Remember, Communication Is Key

As a private lender in the age of technology, there is no excuse not to consistently communicate with your passive investors. The deals you present must be clearly defined and positioned to show the investor how attractive they are as a potential opportunity to create returns. Your job as a private lender is to ensure the benefits are effectively communicated.

You can manage your communication with technology. Set up regular touchpoints throughout the investment process to ensure your investors receive all the information they need to feel secure about their money. You can use email, texts, phone calls, etc., to help create the trust necessary to continue a business partnership with that investor and establish loyalty for any investment products you might offer.

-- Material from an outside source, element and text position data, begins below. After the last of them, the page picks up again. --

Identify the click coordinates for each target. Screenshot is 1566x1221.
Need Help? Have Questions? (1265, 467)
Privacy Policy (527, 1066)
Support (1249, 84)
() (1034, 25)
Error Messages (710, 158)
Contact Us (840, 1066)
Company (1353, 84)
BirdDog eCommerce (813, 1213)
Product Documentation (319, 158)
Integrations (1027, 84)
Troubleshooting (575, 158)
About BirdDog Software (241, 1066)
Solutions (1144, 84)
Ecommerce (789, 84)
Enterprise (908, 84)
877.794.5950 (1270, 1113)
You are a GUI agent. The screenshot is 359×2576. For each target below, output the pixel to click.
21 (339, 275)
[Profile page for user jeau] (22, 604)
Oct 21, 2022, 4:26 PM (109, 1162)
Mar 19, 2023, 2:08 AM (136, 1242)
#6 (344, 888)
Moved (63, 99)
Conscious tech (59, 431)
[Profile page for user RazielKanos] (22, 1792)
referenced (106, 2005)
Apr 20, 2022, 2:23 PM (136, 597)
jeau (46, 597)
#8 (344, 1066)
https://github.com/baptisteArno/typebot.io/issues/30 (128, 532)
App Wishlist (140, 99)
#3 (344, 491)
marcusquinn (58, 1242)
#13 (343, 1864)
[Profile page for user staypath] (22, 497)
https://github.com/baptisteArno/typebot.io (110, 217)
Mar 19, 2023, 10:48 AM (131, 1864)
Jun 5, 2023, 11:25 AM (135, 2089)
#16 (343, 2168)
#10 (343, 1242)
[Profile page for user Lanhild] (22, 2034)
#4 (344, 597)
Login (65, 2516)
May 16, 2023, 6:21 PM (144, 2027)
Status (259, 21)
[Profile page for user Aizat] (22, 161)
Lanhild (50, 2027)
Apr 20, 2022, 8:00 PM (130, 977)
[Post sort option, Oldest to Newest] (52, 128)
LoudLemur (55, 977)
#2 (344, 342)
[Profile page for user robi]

Private lenders may not be traditional salespeople in a retail customer sense, but they perform many of the same functions as a sales team when it comes to working with the private investors who fund their real estate deals. In both circumstances, parties rely on each other to achieve their respective goals: The private lender needs the investors’ capital to fund loans, and investors rely on the lender’s expertise to generate returns on their investment. By taking some tips from the sales playbook, private lenders can maintain mutually beneficial relationships with their passive investors on a much more personal level.